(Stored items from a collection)
• • • • •
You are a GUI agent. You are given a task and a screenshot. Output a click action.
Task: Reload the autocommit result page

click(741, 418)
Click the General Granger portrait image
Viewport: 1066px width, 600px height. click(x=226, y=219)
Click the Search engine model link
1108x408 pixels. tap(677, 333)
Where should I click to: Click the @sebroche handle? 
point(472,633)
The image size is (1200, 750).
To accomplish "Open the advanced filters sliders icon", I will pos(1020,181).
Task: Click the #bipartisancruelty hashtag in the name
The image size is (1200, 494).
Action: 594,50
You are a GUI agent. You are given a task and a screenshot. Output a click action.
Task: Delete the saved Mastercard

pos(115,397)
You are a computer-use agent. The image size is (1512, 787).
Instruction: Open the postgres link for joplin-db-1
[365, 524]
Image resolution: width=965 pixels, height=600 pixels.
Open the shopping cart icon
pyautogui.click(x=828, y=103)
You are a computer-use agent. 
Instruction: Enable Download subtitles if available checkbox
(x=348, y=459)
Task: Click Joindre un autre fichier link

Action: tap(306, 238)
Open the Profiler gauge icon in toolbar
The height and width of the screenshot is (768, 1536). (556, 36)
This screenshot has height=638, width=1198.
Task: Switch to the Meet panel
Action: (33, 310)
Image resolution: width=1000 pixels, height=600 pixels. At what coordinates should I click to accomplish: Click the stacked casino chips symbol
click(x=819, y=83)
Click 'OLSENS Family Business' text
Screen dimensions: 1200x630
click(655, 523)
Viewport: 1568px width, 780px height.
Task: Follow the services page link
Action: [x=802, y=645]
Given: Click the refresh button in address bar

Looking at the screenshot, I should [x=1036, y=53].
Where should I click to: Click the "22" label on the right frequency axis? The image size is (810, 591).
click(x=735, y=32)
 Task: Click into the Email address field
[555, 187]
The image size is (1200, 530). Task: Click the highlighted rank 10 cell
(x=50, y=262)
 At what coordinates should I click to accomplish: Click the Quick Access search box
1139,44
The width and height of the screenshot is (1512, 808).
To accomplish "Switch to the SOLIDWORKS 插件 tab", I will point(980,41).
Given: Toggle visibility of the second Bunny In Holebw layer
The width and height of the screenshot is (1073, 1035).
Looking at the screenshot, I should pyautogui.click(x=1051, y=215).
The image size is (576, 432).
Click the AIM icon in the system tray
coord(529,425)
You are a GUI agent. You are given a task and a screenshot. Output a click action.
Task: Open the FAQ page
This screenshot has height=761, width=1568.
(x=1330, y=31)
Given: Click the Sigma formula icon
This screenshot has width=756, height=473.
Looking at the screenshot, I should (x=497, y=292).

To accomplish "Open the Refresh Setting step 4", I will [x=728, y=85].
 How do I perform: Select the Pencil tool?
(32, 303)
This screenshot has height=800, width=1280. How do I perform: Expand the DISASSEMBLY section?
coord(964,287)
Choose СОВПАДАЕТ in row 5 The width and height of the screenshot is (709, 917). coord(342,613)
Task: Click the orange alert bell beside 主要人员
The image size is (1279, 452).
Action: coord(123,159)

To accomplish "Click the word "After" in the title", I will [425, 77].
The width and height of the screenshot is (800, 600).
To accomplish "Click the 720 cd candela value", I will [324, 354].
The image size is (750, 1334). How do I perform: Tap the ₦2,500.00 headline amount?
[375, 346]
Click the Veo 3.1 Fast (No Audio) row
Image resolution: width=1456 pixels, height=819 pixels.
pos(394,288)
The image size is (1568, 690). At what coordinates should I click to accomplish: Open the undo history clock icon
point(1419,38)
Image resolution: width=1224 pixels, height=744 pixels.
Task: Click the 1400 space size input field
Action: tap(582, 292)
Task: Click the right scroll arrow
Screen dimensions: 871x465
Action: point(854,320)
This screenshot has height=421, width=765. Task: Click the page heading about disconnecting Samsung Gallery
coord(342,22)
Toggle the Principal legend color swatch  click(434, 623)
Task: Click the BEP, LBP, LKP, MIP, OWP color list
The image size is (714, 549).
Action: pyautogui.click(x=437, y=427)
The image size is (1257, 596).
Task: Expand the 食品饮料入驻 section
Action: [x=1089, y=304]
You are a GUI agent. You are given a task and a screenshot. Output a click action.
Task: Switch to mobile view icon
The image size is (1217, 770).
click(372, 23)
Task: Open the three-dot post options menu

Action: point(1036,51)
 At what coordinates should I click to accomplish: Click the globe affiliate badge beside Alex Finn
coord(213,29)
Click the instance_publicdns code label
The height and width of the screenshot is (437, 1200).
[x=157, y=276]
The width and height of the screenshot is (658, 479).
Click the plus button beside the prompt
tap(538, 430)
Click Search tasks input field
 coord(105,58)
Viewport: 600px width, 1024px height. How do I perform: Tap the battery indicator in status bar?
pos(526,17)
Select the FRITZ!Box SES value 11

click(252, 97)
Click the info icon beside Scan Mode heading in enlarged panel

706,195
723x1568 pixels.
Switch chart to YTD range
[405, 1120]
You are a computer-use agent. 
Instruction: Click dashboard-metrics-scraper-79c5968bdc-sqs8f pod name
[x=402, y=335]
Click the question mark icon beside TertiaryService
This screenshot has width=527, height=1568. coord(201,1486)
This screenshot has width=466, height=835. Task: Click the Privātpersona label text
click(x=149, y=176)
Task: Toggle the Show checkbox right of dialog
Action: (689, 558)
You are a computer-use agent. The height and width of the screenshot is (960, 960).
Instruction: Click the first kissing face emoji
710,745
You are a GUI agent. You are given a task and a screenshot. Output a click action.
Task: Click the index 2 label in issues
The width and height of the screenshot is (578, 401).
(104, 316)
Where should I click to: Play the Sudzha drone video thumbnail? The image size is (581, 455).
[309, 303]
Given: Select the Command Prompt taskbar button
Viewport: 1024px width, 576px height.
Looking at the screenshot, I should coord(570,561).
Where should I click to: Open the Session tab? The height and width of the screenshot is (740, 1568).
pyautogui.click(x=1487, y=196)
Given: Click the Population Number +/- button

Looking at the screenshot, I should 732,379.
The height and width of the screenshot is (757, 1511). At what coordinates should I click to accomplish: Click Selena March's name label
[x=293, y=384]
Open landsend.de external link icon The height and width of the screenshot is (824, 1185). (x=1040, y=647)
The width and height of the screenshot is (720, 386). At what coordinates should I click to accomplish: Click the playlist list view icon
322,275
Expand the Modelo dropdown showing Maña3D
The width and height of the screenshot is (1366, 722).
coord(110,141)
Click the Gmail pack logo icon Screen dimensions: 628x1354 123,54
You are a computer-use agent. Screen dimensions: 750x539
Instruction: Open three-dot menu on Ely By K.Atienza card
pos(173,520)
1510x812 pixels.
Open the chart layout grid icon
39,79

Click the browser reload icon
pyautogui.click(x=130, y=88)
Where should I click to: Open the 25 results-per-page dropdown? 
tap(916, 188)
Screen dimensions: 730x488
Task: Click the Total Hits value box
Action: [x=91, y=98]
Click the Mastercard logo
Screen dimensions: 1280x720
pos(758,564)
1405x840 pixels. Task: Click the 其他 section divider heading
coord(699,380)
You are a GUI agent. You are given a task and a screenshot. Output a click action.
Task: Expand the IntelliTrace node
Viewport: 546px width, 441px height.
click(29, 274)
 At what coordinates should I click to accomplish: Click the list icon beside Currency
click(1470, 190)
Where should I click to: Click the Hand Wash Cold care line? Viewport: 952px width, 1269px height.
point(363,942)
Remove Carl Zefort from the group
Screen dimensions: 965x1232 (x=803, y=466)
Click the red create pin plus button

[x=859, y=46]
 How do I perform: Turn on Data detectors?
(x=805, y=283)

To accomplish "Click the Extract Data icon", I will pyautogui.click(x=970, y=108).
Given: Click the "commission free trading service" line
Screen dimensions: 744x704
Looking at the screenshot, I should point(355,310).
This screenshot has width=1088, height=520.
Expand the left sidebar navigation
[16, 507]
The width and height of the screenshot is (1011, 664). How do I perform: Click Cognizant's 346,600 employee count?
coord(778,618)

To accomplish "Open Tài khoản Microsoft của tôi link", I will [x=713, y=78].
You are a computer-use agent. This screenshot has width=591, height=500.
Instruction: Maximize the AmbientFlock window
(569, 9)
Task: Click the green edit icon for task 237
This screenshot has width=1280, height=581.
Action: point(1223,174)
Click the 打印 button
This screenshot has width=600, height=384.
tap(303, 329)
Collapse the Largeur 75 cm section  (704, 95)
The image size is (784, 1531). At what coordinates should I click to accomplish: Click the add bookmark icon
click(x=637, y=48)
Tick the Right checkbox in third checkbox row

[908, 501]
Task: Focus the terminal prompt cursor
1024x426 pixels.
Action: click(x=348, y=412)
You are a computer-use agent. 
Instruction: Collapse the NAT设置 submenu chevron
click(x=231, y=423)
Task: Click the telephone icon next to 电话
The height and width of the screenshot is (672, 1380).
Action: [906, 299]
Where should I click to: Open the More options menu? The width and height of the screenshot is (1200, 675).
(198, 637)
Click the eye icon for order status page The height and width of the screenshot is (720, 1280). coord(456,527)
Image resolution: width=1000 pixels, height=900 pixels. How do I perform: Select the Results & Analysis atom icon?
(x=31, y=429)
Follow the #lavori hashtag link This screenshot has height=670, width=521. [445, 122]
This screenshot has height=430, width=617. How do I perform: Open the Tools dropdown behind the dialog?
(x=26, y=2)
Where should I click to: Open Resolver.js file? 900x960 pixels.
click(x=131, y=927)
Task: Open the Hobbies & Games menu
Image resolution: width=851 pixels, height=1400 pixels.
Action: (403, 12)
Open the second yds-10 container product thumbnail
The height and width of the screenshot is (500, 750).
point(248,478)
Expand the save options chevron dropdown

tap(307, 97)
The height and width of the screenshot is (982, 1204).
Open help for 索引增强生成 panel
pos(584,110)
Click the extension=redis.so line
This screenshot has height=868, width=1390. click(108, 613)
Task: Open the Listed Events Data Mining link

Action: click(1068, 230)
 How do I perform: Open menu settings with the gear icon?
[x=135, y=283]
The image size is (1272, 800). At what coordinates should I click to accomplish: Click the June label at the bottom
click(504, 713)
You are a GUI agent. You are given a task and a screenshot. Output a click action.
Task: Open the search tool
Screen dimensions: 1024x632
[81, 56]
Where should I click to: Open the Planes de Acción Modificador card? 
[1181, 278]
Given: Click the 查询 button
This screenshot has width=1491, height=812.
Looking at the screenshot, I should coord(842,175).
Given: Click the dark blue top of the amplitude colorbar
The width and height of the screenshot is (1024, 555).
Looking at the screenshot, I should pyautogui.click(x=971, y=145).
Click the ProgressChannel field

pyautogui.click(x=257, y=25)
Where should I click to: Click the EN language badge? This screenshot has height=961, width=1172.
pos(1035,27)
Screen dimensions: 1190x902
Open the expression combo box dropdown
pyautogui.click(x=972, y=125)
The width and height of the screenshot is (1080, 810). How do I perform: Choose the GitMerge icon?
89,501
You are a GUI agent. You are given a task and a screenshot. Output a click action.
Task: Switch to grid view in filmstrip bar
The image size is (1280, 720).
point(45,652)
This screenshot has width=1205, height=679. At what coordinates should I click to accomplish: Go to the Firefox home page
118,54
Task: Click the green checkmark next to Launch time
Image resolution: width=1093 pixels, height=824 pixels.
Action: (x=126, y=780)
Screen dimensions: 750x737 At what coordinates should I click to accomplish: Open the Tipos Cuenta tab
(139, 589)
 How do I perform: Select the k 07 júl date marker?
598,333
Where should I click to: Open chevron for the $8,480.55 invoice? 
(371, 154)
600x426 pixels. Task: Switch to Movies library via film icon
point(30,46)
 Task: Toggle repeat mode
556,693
• • • • •
# Your objective
State the number of lines in the entries above that contain the word "green", and nothing more.

# Solution below
2